Instructions to follow: Continue the roundup of GNU/Linux video editing tools from where the text stops.

Text provided:
— Begin —

Geeky Fun: GNU/Linux Video Editor Roundup.
I’ve spent the last four days trying to figure out how to crunch a 250MB AVI file down into something more cross-platform friendly (the JaK Attack! #5). My mission was to either get it under 100MB so I could post it on You Tube, or get it into a more common format like MPEG or MOV. I think I went through every GNU/Linux video editor out there in the process, but in the end I had to use Windows Movie Maker to do the crunch for me (sigh - I chalk this one up on the ‘loss’ board). Even though I wasn’t able to get any of the FLOSS tools working for me, I thought that it might be a good idea to create a list of all the tools I tried in case anyone else is going down the same road as me.
A quick disclaimer: The reason why I couldn’t get any of these tools working for me is due to my inexperience in the whole video-editing world, not because they are broken or unsuitable. I am not criticizing these tools.
Video Editing Tools for GNU/Linux
Kino
Kino is a non-linear DV editor for GNU/Linux. It features excellent integration with IEEE-1394 for capture, VTR control, and recording back to the camera. It captures video to disk in Raw DV and AVI format, in both type-1 DV and type-2 DV (separate audio stream) encodings.
LiVES
LiVES began in 2002 as the Linux Video Editing System. Since it now runs on more operating systems, LiVES is a Video Editing System. It is designed to be simple to use, yet powerful. It is small in size, yet it has many advanced features.
Mencoder (link to Gentoo HOWTO)
This howto intends to introduce to you some of the simple commands to use MPlayer’s MEncoder program to convert files from one format to another.

— End —

Entries supplied:
— Begin —

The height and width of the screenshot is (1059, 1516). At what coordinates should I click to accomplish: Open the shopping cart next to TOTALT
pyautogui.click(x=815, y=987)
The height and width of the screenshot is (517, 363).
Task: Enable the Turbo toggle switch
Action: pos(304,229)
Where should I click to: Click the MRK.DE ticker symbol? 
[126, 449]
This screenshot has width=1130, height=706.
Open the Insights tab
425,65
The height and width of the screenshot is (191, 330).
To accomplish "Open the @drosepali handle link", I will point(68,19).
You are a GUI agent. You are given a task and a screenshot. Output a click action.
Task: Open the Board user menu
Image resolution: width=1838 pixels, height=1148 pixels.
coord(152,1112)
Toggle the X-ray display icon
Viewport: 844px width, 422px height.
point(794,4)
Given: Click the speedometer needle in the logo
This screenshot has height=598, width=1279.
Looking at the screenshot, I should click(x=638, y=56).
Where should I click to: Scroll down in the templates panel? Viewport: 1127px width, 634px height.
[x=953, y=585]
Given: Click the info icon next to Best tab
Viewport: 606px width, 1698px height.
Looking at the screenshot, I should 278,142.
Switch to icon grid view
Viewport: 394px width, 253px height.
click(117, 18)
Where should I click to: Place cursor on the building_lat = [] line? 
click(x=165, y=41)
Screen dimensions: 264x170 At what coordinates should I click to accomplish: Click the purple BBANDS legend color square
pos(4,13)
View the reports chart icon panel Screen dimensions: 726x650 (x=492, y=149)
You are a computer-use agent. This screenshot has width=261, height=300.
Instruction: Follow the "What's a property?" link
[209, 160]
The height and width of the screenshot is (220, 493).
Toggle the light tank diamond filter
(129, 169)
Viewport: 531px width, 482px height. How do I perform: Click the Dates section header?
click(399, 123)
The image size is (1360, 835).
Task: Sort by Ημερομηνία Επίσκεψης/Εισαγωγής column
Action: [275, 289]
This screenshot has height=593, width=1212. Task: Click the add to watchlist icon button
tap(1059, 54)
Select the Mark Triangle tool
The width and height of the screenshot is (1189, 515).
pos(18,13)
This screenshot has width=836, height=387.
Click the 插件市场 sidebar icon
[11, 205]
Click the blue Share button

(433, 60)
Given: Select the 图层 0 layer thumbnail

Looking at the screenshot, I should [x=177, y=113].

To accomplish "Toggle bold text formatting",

— End —

Exercise response:
This is not meant to be an advanced or exhaustive guide. For in-depth details see man mencoder or the official documentation:
Transcode
Transcode is a suite of command line utilities for transcoding video and audio codecs, and for converting beween different container formats. Transcode can decode and encode many audio and video formats
Ffmpeg
Avidemux
Avidemux is very GUI oriented, because according to the original and primary programmer, when doing video tasks you need to see what you are doing. There is however a drawback that it requires a user presence.
The ultimate goal of Avidemux is to provide a nice GUI to help set up your processing task, and then save that job. After that, run Avidemux on these jobs and go watch a movie, take a nap, go have lunch.
PiTiVi
PiTiVi allows users to easily edit audio/video projects based on the GStreamer framework: Capture audio and video; mix, resize, cut, apply effects to audio/video sources; Render/Save the projects to any format supported by the GStreamer framework. PiTiVi is still in a very early stage of development, and contributions are much welcome.
I’m sure I missed some very worthwhile projects. Feel free to contribute in the comments.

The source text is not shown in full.